**Your instructions**
Output only the lines of the entries that follow, starting at the one with "Open Type dropdown for mtx_normal constant" and running down to the one with "655x806 pixels.", both included and unchanged.

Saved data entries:

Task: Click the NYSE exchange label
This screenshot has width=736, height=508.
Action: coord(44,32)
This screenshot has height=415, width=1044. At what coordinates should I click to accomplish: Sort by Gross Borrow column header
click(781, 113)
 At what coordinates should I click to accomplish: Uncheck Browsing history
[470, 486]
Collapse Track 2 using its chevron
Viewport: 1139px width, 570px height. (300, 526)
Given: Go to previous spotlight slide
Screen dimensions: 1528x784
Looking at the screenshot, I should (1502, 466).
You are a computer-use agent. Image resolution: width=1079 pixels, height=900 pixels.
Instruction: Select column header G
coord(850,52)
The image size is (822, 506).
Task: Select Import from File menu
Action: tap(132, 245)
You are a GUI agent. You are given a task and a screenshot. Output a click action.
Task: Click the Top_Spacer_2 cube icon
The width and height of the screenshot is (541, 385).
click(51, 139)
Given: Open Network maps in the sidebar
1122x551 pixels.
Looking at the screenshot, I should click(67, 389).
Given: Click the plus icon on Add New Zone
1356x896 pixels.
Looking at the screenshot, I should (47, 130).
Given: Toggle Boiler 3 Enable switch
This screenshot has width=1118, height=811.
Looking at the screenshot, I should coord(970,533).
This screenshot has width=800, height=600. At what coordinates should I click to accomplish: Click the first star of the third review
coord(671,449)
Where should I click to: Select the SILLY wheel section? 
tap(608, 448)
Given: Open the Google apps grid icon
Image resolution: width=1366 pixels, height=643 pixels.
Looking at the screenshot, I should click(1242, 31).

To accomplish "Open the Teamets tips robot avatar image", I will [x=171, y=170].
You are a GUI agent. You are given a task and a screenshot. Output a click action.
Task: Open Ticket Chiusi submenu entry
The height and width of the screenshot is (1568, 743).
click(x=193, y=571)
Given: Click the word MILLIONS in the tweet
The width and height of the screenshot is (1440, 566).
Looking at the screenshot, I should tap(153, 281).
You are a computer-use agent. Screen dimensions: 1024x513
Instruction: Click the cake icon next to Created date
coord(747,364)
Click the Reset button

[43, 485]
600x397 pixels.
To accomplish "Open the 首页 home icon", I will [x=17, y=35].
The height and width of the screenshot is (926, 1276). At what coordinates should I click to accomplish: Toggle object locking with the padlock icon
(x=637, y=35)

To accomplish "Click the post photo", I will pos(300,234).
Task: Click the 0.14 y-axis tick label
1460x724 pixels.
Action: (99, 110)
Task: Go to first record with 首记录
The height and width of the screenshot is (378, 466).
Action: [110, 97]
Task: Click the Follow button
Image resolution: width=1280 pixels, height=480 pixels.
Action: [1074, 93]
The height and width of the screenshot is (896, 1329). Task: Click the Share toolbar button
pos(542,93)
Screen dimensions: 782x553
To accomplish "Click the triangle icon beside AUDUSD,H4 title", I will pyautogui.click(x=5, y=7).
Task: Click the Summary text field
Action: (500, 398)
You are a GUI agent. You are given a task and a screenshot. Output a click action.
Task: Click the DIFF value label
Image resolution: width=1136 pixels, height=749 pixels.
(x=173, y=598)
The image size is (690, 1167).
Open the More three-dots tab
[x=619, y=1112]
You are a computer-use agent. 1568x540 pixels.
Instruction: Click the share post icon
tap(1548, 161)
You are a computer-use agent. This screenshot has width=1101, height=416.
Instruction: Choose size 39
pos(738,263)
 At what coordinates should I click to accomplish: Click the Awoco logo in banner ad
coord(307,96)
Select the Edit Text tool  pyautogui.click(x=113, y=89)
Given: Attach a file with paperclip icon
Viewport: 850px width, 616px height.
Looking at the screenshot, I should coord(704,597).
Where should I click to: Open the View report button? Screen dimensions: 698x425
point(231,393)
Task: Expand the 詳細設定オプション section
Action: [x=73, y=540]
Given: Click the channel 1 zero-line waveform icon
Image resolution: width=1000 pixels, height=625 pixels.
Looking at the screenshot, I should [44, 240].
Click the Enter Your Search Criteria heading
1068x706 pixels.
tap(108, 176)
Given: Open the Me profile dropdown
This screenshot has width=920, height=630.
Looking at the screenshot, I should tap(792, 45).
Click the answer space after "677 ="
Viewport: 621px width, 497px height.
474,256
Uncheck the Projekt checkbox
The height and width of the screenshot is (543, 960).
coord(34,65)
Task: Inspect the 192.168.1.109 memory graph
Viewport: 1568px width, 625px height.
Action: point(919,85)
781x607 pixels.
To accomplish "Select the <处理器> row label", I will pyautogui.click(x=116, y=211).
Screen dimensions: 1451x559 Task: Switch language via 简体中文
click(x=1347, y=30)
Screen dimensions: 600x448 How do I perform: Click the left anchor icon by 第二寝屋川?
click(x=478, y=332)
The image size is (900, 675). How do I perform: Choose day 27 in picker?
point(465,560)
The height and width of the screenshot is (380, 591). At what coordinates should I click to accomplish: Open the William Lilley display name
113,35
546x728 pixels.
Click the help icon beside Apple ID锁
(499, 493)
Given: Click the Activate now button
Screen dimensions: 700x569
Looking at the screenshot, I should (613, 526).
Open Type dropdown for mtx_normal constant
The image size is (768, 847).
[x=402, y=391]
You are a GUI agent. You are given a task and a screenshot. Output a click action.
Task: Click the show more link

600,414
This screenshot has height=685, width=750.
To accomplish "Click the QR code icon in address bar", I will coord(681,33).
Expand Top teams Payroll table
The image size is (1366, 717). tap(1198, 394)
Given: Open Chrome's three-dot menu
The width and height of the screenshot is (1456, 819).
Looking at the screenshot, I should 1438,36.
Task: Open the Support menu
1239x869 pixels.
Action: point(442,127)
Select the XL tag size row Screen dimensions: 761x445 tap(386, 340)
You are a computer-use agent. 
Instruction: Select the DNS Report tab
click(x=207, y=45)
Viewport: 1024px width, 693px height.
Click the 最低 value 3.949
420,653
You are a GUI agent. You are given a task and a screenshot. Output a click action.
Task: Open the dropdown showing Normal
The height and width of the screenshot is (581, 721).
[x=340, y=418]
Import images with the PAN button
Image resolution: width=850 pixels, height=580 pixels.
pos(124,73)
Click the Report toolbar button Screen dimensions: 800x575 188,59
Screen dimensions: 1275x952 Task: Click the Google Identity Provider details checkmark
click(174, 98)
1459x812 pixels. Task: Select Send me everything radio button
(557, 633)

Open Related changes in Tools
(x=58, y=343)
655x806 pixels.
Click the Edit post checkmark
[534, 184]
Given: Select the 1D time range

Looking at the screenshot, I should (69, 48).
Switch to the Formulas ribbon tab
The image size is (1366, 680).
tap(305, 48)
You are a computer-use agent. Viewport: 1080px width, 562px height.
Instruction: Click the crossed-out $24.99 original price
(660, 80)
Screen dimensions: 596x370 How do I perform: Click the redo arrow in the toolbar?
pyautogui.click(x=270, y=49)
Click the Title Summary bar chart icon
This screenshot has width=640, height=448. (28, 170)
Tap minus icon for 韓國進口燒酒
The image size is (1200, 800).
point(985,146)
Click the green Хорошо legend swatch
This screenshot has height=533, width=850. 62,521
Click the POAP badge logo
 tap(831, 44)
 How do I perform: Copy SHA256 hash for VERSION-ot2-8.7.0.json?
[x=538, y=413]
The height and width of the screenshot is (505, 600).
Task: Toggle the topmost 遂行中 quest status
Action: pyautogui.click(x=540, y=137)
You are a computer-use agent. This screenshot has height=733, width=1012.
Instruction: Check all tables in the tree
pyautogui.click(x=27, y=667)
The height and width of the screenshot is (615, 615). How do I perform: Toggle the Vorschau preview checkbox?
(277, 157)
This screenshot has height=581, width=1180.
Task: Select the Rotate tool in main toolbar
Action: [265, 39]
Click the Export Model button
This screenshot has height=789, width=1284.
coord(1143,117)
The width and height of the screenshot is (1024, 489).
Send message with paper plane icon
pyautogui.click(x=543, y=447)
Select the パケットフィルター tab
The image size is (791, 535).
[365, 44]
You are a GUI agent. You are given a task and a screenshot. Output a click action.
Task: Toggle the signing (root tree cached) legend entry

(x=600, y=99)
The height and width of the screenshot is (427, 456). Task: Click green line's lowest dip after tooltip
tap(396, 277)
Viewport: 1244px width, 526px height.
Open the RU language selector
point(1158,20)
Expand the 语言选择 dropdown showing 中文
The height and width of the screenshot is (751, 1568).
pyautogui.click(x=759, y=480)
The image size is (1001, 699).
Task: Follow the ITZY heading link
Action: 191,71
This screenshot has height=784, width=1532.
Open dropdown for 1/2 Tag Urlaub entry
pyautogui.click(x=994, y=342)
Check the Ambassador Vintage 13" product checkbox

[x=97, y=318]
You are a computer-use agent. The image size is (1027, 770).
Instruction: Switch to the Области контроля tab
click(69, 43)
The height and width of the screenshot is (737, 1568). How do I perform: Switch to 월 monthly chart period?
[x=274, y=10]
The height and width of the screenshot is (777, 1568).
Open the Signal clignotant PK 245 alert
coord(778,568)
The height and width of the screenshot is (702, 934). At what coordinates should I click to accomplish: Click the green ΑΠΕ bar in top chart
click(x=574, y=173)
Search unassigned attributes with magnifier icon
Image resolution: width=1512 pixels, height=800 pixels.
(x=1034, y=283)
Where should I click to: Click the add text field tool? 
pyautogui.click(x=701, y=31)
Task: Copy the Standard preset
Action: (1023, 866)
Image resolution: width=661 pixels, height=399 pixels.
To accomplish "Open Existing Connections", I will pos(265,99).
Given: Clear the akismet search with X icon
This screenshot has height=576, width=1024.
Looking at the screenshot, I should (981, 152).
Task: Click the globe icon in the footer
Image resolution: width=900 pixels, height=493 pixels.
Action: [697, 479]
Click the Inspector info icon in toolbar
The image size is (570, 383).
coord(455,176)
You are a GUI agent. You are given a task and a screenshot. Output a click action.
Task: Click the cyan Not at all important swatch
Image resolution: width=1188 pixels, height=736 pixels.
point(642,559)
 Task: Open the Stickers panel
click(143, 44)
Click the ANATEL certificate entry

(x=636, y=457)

**Solution for this exercise**
Open Type dropdown for mtx_normal constant
The image size is (768, 847).
[x=402, y=391]
You are a GUI agent. You are given a task and a screenshot. Output a click action.
Task: Click the show more link

600,414
This screenshot has height=685, width=750.
To accomplish "Click the QR code icon in address bar", I will coord(681,33).
Expand Top teams Payroll table
The image size is (1366, 717). tap(1198, 394)
Given: Open Chrome's three-dot menu
The width and height of the screenshot is (1456, 819).
Looking at the screenshot, I should 1438,36.
Task: Open the Support menu
1239x869 pixels.
Action: point(442,127)
Select the XL tag size row Screen dimensions: 761x445 tap(386, 340)
You are a computer-use agent. 
Instruction: Select the DNS Report tab
click(x=207, y=45)
Viewport: 1024px width, 693px height.
Click the 最低 value 3.949
420,653
You are a GUI agent. You are given a task and a screenshot. Output a click action.
Task: Open the dropdown showing Normal
The height and width of the screenshot is (581, 721).
[x=340, y=418]
Import images with the PAN button
Image resolution: width=850 pixels, height=580 pixels.
pos(124,73)
Click the Report toolbar button Screen dimensions: 800x575 188,59
Screen dimensions: 1275x952 Task: Click the Google Identity Provider details checkmark
click(174, 98)
1459x812 pixels. Task: Select Send me everything radio button
(557, 633)

Open Related changes in Tools
(x=58, y=343)
655x806 pixels.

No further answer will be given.